Dans les dernières lignes de Cheminer vers l’essentiel, paru récemment chez Albin-Michel, Edgar Morin nous donne quelques précisions supplémentaires. Il dit à Marc de Smedt :
« Pour moi le mystère est omniprésent ; non seulement il nous enveloppe, mais il est en nous. Pourquoi l’univers ? Où va-t-il ? Pourquoi la vie ? pourquoi suis-je issu d’un seul spermatozoïde sur des centaines de milliers qui se sont rués vers l’utérus de ma mère ? Toute connaissance débouche sur un mystère, ou le Mystère. Et ce mystère est empreint de poésie.
Si nous ignorons le sens de la vie, au moins pouvons-nous donner un sens à la nôtre : connaître, aimer, sentir intensément notre relation au cosmos, à la Terre, à la Nature vivante, à la vie végétale des arbres et des fleurs, à la vie animale, notamment de nos cousins mammifères, fraterniser entre humains. Vivre d’amour et aimer pour vivre. »
Lors de l’inauguration du livre sur la Place Edgar Morin a dit que « le roman continue à me donner ce lien vital avec le monde, avec l’univers. Non seulement, je lis mais je relis et la volupté de relire, c’est-à-dire de redécouvrir sous d’autres aspects un livre est quelque chose d’extraordinaire, j’ai relu 93 de Victor Hugo, une œuvre magistrale. (…) j’ai relu un roman de Roger Martin du Gard, Jean Barois, qui m’a tellement influencé dans mon adolescence, et que j’ai relu sur le problème de la foi, de la religion, du sentiment religieux et de l’incroyance »
Samedi 14 septembre, j’ai assisté avec un immense plaisir à la rencontre avec l’auteur égyptien Alaa El Aswany, un des plus grands écrivains du monde arabe, qui dans son dernier roman Au soir d'Alexandrie, paru chez Actes Sud, explore l’histoire de l’Égypte actuelle et le durcissement à la fin des années 50, au cœur d’une ville, Alexandrie, soumise à la violence d’un régime.
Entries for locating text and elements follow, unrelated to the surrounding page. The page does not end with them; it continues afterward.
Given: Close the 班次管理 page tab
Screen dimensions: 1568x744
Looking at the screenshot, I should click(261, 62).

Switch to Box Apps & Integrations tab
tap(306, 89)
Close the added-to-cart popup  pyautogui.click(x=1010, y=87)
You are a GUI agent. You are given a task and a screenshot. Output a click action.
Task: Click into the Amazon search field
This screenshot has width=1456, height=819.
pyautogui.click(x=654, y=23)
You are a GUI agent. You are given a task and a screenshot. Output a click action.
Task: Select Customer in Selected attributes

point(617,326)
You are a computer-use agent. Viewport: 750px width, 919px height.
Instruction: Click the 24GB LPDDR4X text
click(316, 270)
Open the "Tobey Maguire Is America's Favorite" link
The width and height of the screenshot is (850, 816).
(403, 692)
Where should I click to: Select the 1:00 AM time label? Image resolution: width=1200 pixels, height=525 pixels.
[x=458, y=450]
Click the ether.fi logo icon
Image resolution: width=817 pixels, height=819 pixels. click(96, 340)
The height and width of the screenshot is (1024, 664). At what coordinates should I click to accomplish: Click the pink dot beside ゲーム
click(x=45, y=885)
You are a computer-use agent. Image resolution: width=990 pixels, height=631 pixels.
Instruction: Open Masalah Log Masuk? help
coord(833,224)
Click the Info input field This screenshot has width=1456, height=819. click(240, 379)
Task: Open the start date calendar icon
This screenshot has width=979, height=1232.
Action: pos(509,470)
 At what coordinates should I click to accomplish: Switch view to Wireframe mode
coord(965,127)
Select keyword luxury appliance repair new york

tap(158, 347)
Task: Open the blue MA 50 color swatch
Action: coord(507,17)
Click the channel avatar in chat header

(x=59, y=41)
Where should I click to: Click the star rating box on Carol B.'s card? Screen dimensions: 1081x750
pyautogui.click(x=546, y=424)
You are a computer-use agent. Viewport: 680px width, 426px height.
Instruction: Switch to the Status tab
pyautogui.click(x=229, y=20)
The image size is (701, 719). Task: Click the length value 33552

À un auditoire venu nombreux, El Aswany, qui est aussi l'un des membres fondateurs du mouvement d'opposition « Kifaya » (C?a suffi), a expliqué que « Le roman ne change pas les situations, le roman nous change, change les gens et les gens qui seront changés par la littérature seront capables d’achever un changement »
Durant le week-end du Livre sur la place, j’espère avoir découvert au moins un roman qui vérifie les paroles d’Alaa El Aswany. Je partagerai cette découverte avec vous, chers auditrices et auditeurs.